Using only the records, tally the lines with "Given" in them and state that total by itself.
[Entries supplied Boundary: Start]
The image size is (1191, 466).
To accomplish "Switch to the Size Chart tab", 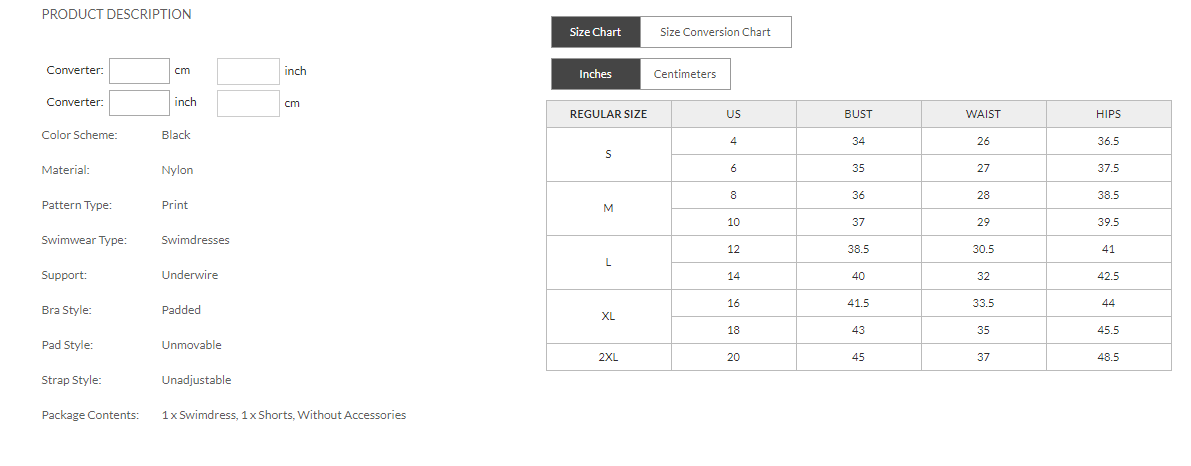I will (596, 32).
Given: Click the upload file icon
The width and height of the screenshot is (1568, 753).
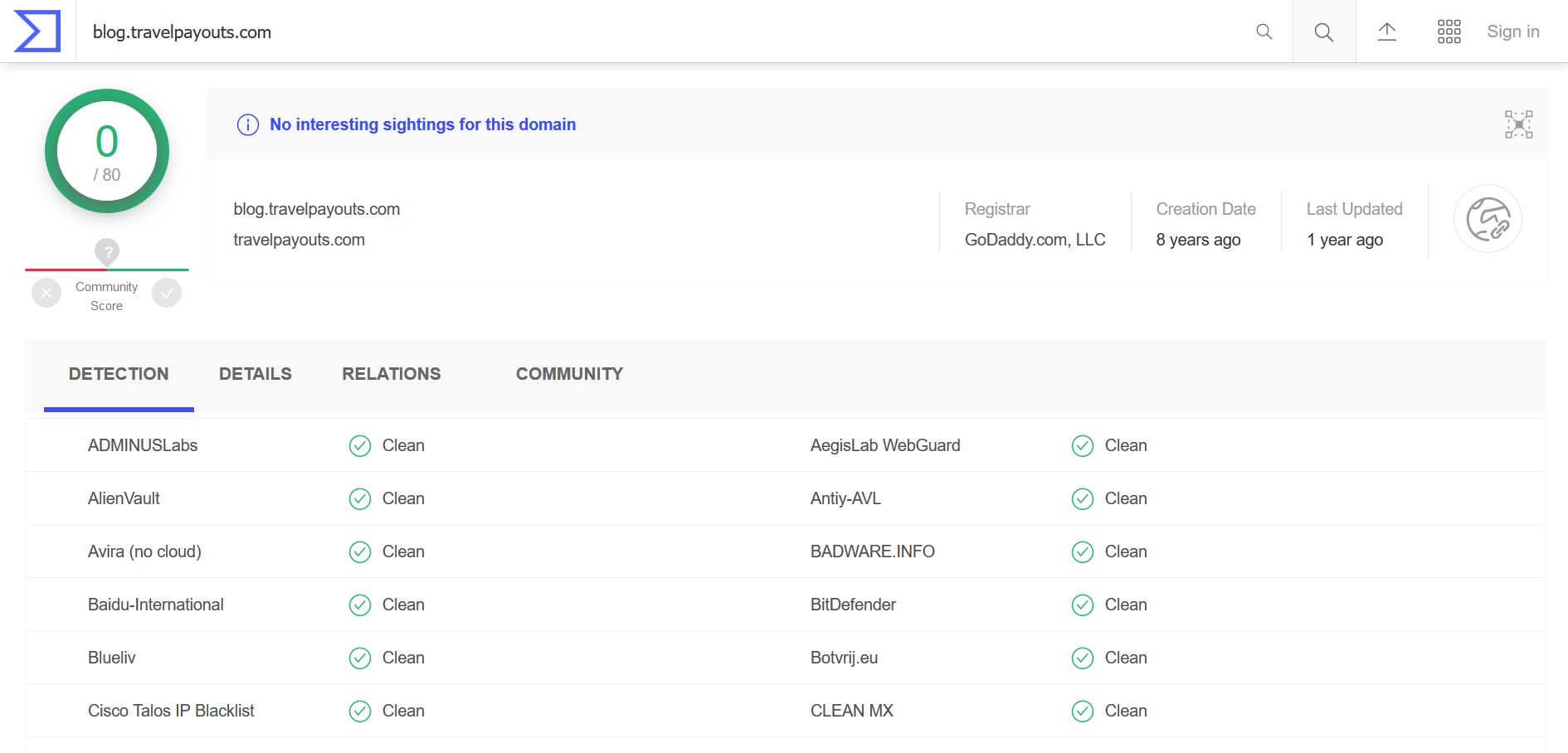Looking at the screenshot, I should 1387,32.
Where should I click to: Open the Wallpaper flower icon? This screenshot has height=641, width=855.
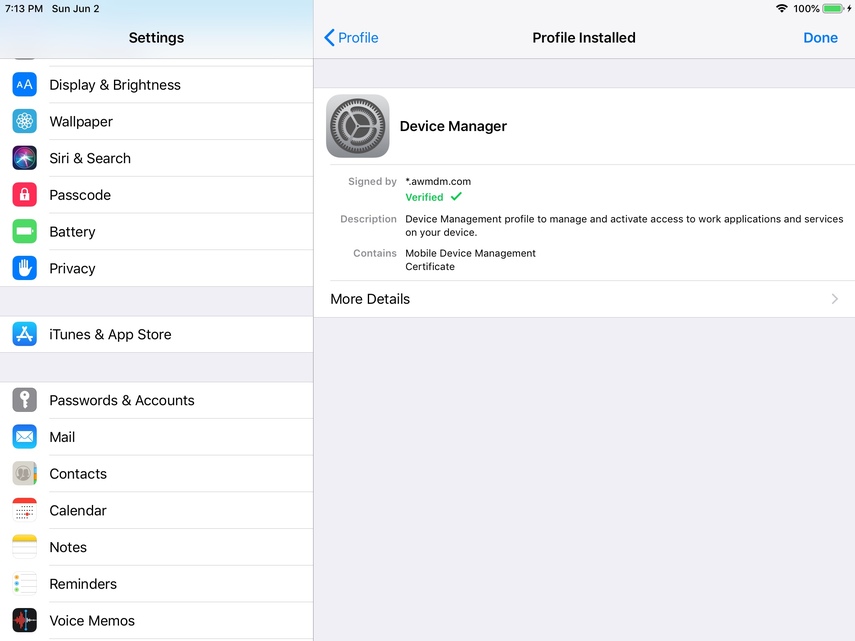25,122
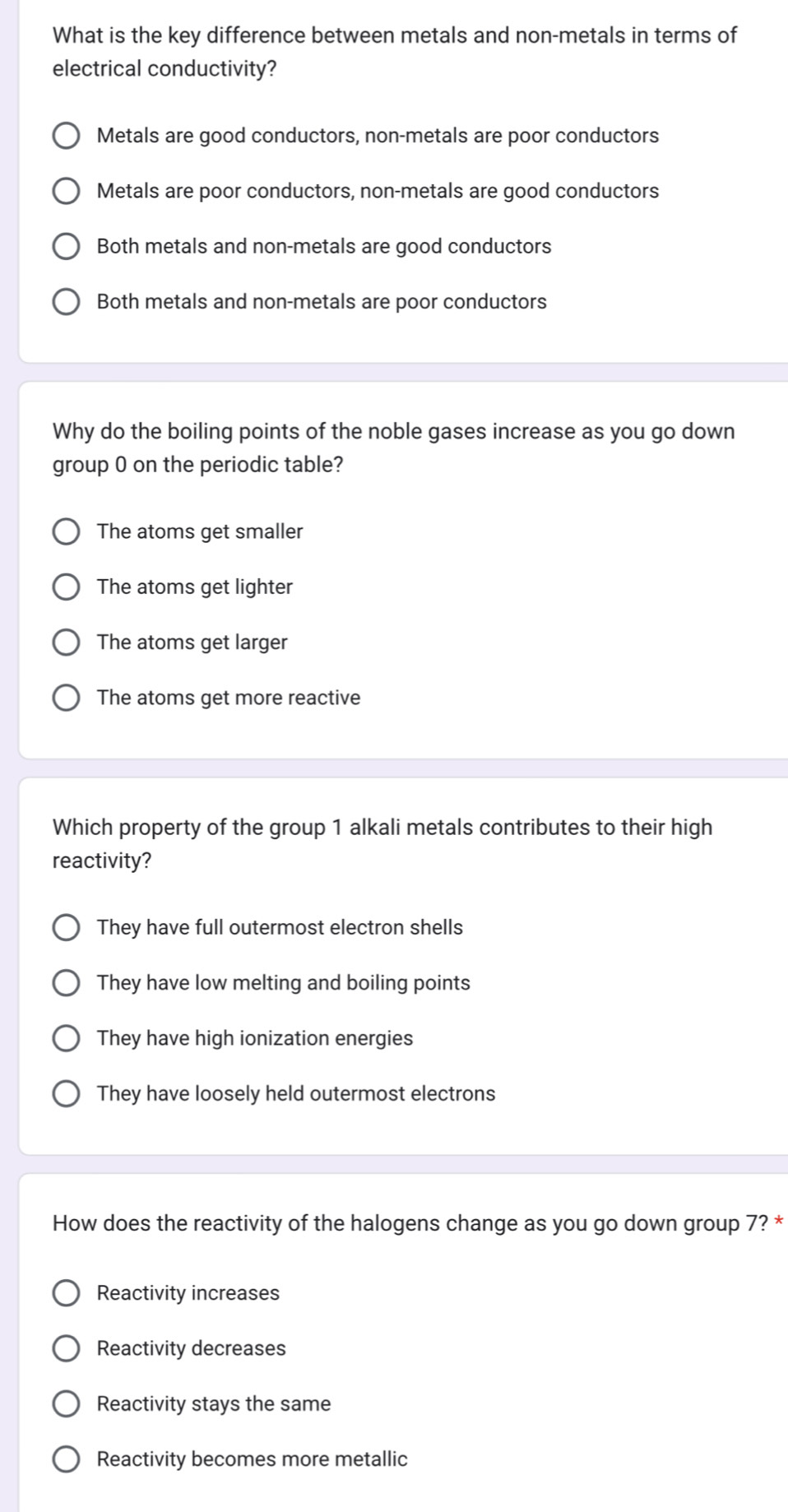Click the noble gases boiling points question
The image size is (788, 1512).
click(393, 448)
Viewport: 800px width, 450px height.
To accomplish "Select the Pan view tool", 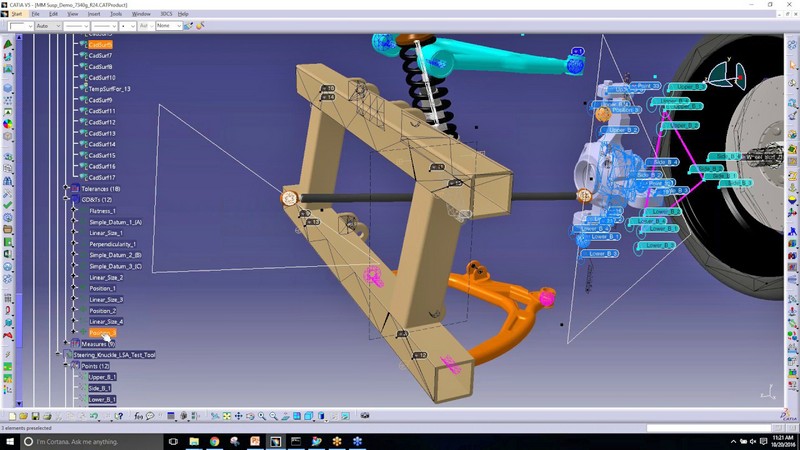I will click(x=238, y=416).
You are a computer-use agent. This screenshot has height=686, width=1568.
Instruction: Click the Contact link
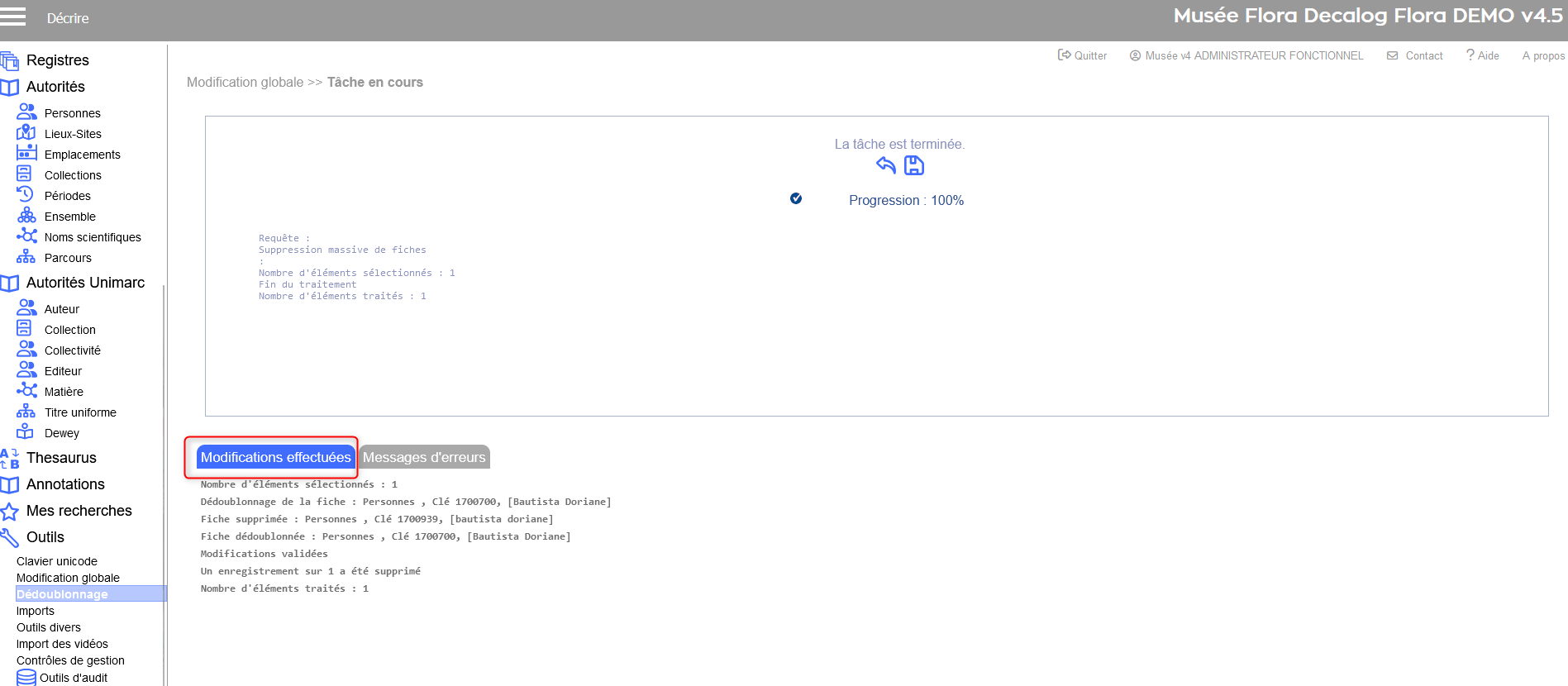[1415, 55]
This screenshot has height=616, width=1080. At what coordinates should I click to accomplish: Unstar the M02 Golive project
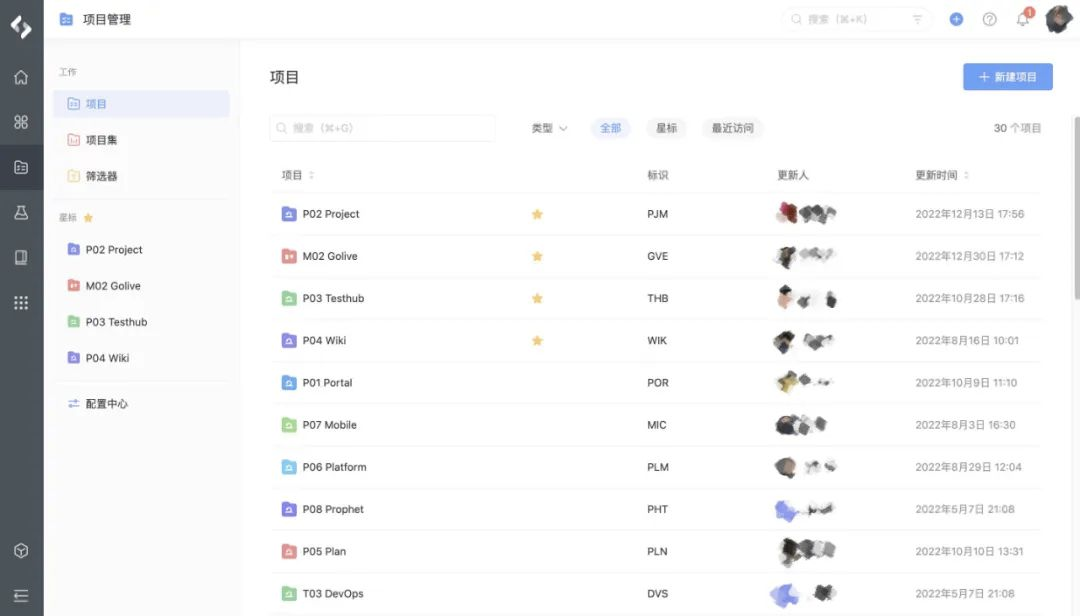tap(537, 256)
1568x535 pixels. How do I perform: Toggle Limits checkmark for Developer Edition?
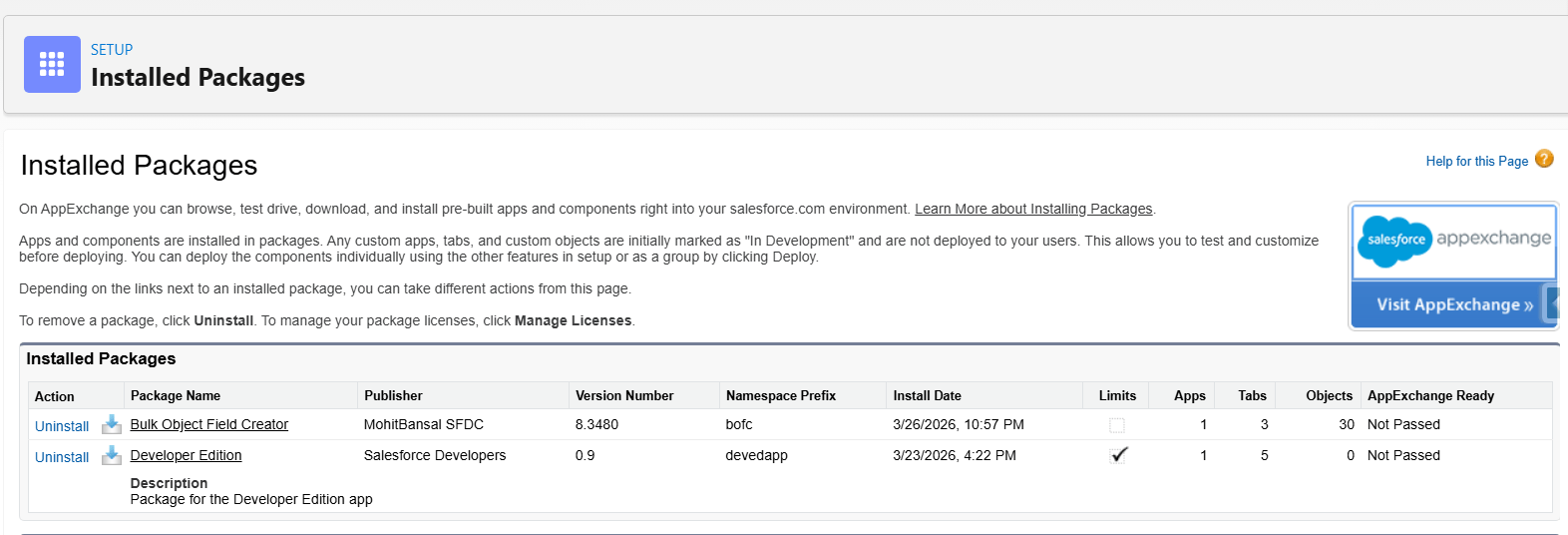tap(1118, 455)
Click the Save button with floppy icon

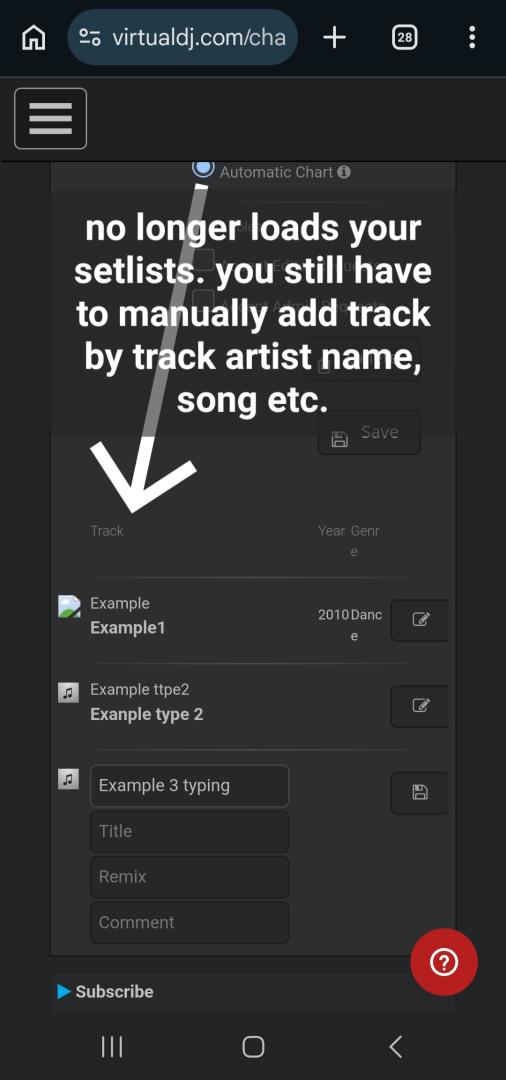(x=369, y=433)
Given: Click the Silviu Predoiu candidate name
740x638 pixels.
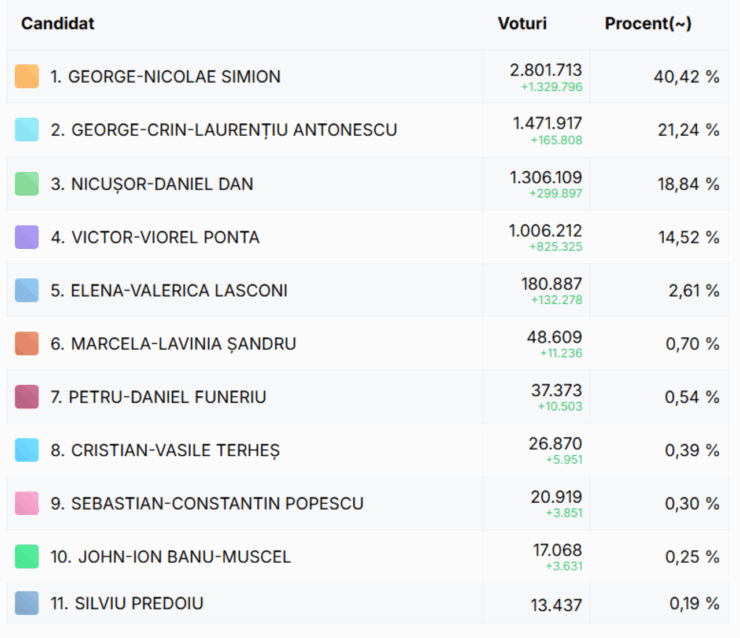Looking at the screenshot, I should [x=127, y=604].
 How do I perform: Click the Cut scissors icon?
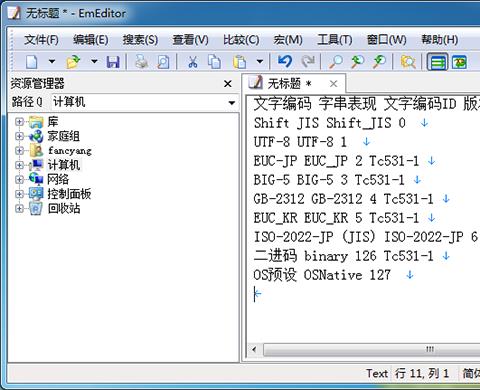click(193, 62)
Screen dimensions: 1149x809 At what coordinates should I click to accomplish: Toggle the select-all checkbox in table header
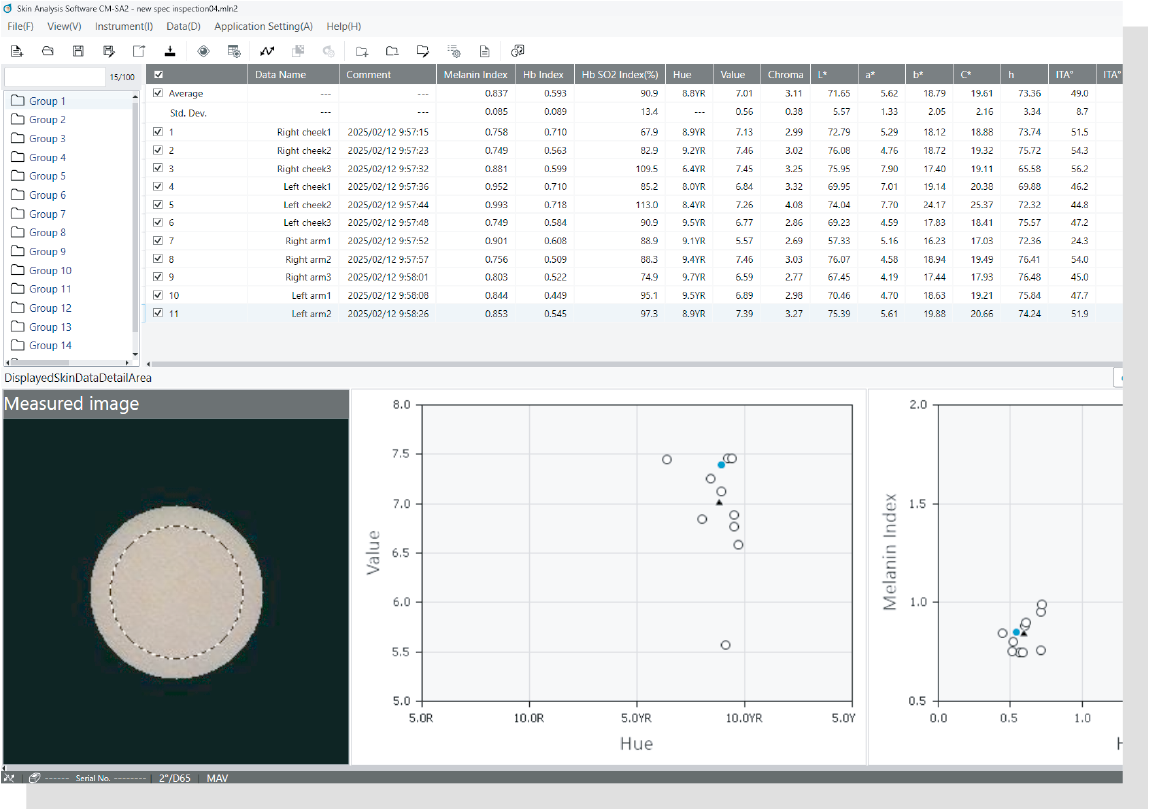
[Entries supplied Boundary: End]
## Answer:
2